通称「丸の内の大家さん」。今も「大丸有」(大手町、丸の内、有楽町)エリアに約30棟のビルを保有する。大企業の本社が集積し、賃料水準も日本屈指。盤石な収益基盤に対しては、同業他社からうらやむ声が上がる。
大型開発計画も進む。2027年度竣工予定の「東京駅前常盤橋プロジェクト」。3.1ヘクタールという広大な敷地に、超高層ビルのほか変電所や下水ポンプ所といったインフラ施設を整備する。高さ390メートルのB棟が27年度に竣工した暁には、晴れて「日本一高いビル」の称号を手にする。プロジェクトへの総投資額は1兆円を超える見通しだ。
だが、悩みもある。常盤橋プロジェクトのA棟が竣工する21年で大型のビル開発は一服する。27年度竣工の同B棟まで、大丸有以外のエリアを含めても、新規の大規模プロジェクトが少ない「空白期間」を迎える。

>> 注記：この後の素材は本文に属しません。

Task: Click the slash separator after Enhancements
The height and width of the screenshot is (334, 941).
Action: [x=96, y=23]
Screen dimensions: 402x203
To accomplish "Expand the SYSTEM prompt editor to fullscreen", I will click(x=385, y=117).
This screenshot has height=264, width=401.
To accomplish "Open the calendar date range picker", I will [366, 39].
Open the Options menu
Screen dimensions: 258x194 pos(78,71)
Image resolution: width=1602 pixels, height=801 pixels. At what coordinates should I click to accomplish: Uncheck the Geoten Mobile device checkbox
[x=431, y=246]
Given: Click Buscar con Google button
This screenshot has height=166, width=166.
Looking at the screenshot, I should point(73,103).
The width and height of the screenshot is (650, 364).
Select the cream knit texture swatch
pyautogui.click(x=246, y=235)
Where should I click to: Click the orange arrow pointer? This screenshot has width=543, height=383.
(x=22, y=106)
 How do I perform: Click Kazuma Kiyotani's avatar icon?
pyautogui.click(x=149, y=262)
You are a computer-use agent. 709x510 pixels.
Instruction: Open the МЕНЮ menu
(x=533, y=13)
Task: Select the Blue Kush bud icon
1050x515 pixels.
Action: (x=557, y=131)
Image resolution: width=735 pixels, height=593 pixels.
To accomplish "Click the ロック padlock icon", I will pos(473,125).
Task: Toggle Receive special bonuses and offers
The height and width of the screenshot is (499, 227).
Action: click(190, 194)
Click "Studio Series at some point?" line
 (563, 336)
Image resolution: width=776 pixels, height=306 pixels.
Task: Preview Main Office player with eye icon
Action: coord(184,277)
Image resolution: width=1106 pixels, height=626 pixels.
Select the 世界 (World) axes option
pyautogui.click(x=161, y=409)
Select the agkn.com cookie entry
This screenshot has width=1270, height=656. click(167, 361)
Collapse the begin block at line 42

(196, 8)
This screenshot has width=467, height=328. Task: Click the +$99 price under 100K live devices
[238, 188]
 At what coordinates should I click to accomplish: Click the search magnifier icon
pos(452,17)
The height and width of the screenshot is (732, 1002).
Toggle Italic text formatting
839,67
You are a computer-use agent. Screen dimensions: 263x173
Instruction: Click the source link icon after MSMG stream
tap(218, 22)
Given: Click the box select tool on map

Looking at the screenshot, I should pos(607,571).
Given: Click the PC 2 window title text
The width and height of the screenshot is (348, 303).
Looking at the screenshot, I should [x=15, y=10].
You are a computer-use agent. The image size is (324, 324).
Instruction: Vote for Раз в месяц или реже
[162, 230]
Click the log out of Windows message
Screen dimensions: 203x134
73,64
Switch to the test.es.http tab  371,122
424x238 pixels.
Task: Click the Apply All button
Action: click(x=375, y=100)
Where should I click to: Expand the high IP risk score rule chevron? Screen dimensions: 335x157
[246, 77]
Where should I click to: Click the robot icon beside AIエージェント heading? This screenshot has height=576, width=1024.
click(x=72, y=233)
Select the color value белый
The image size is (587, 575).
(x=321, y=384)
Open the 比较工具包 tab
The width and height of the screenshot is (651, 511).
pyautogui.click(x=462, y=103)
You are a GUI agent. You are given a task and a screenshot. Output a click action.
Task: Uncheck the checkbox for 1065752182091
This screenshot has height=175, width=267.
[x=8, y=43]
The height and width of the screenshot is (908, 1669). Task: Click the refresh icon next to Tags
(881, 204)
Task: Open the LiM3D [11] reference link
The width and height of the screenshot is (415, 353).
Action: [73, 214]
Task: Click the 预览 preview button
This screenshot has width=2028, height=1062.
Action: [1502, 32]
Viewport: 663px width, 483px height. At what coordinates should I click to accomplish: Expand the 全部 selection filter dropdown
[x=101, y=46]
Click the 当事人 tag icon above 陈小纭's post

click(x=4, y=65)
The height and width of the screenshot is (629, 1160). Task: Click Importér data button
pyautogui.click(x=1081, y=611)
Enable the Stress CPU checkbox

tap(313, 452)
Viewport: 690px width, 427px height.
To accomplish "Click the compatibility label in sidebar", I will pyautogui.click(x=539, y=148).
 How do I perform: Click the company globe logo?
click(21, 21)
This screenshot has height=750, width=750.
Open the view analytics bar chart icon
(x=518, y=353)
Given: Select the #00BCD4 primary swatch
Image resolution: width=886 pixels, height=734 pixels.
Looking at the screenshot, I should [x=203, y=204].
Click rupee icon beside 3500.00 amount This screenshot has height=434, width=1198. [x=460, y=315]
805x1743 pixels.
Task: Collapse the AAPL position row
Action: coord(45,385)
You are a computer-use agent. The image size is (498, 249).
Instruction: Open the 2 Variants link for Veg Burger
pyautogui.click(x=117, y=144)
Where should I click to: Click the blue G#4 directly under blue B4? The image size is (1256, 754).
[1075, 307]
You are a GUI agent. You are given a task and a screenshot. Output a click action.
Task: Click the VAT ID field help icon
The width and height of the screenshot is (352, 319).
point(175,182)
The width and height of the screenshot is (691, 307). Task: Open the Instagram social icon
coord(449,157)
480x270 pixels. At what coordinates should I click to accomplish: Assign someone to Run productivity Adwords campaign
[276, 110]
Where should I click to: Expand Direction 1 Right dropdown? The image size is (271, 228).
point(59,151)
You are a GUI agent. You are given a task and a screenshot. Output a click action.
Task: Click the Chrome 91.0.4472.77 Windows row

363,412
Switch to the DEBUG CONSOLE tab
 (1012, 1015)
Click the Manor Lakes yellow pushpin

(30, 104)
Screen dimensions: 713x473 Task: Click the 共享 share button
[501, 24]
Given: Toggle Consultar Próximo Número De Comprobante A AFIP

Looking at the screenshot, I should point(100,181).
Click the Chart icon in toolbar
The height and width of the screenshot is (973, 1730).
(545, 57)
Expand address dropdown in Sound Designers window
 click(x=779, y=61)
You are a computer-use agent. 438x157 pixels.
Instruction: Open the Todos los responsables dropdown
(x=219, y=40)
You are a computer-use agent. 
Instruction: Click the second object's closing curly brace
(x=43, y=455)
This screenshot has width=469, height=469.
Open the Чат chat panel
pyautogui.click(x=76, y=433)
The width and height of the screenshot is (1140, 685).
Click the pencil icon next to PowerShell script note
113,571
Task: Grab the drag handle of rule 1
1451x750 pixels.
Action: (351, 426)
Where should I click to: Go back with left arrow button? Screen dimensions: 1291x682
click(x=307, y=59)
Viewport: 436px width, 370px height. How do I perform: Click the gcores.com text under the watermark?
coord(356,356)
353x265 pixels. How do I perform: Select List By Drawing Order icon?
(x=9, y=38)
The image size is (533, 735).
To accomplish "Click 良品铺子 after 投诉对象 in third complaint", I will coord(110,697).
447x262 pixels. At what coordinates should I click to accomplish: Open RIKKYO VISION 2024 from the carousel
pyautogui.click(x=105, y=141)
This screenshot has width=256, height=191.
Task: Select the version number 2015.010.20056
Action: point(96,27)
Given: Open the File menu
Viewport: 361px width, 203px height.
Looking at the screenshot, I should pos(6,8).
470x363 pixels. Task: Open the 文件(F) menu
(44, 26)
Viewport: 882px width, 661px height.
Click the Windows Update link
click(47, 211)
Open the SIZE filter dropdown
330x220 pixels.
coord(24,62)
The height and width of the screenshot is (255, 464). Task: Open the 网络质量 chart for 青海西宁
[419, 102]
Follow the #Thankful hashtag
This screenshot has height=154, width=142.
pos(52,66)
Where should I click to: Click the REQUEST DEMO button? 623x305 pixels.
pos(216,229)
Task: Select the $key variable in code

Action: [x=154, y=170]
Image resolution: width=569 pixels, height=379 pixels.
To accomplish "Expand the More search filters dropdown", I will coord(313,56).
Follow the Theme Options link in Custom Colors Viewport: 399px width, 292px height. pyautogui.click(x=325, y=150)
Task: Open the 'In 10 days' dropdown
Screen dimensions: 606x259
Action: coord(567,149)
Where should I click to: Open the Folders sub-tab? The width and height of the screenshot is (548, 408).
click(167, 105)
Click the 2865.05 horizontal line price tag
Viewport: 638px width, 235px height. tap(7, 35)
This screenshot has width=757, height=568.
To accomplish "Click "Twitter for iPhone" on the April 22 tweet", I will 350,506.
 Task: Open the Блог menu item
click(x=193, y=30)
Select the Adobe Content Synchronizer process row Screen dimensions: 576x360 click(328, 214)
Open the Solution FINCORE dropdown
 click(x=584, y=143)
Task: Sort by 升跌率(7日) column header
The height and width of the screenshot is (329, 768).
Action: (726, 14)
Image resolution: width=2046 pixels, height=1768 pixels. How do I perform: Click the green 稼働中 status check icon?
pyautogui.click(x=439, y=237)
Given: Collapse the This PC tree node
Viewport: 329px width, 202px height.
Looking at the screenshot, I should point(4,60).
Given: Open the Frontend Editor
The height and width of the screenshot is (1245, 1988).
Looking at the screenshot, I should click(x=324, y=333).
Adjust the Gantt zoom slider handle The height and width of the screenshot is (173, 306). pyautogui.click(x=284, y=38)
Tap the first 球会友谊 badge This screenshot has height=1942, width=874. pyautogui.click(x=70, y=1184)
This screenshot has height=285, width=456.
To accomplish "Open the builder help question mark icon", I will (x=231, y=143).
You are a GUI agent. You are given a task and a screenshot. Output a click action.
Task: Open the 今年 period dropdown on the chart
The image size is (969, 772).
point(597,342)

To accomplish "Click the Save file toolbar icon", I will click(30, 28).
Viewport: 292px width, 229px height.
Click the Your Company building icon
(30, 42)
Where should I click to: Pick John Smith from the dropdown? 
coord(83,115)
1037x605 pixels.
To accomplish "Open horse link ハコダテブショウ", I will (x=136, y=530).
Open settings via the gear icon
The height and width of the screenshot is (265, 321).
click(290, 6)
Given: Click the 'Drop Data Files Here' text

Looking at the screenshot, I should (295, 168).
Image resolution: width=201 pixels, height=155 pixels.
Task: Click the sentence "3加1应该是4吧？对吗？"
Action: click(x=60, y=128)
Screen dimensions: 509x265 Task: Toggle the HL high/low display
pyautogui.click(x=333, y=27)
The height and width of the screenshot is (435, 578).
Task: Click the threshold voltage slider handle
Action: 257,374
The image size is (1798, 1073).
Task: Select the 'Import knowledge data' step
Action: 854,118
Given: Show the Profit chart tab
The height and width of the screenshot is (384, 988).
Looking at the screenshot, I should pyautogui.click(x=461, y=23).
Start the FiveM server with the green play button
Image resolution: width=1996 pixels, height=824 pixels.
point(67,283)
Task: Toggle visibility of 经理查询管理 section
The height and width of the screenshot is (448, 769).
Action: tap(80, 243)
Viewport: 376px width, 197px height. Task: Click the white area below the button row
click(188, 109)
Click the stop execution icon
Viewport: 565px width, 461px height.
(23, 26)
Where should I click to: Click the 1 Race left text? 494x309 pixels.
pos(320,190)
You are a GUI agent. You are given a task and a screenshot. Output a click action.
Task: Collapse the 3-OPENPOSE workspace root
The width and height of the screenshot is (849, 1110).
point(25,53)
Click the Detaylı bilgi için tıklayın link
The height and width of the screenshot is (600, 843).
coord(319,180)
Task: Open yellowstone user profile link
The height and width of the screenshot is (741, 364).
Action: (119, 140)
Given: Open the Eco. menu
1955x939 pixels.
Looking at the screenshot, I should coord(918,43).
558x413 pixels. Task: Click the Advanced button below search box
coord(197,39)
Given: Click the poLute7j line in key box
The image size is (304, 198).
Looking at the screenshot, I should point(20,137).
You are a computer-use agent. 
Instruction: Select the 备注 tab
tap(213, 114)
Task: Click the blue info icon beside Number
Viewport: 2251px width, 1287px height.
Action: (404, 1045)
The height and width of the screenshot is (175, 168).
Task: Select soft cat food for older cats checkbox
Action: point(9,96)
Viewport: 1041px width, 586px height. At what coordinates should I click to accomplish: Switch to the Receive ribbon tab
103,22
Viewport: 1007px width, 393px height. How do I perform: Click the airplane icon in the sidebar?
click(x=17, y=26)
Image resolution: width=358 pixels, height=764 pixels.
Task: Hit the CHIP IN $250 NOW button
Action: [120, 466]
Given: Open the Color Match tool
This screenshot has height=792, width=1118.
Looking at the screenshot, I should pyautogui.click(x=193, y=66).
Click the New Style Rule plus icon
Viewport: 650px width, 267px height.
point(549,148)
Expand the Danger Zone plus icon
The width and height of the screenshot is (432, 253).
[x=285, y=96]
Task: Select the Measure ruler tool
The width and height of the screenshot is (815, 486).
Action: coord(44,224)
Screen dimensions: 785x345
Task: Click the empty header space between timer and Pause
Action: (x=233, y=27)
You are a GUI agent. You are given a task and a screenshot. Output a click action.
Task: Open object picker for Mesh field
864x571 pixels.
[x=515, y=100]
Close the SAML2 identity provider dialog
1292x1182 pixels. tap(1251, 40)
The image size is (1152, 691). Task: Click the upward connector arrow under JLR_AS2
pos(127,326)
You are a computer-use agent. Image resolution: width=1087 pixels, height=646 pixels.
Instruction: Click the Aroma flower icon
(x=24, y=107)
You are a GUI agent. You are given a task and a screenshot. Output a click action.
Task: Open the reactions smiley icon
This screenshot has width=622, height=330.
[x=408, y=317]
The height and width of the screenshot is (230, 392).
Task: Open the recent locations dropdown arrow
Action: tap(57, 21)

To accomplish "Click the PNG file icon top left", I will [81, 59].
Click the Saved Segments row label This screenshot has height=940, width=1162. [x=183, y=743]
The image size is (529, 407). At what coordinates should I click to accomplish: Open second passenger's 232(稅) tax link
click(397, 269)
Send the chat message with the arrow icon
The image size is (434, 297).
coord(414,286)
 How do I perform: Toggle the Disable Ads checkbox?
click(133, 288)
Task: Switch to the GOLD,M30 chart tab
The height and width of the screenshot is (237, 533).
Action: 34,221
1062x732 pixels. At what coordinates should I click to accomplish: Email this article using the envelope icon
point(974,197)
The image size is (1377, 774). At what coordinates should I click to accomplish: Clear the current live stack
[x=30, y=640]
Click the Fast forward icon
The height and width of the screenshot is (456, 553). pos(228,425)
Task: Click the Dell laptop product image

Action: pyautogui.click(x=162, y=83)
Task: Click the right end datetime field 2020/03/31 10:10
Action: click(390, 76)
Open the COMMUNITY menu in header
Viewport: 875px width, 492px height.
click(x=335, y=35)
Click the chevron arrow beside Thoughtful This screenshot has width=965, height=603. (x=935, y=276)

そんな端境期を狙って打ち出したのが、これまで開発に取り残されていた有楽町の再構築だ。1月下旬に発表した「丸の内NEXTステージ」では、常盤橋と並んで有楽町が重点更新エリアに設定されている。有楽町再開発のイメージ(上写真)では、イベントホールやイノベーションを育む交流施設など、通常の賃貸ビルにはない機能が備わる。「単なる建て替え事業でなく、エリアをどう変えていくかを考えるのが三菱地所の使命だ」(吉田淳一社長)。
すでに今年2月、個人のビジネスアイデアの事業化を手助けするコミュニティースペース「SAAI(サイ)」を新有楽町ビルに開業させた。ここで評価された事業は、隣の有楽町ビルで実際に商品を試験的に販売したり、投資家などへプレゼンテーションしたりする機会を地所から与えられる。有望な事業に対しては「地所自身が出資する準備もある」(井上成・新事業創造部担当部長)。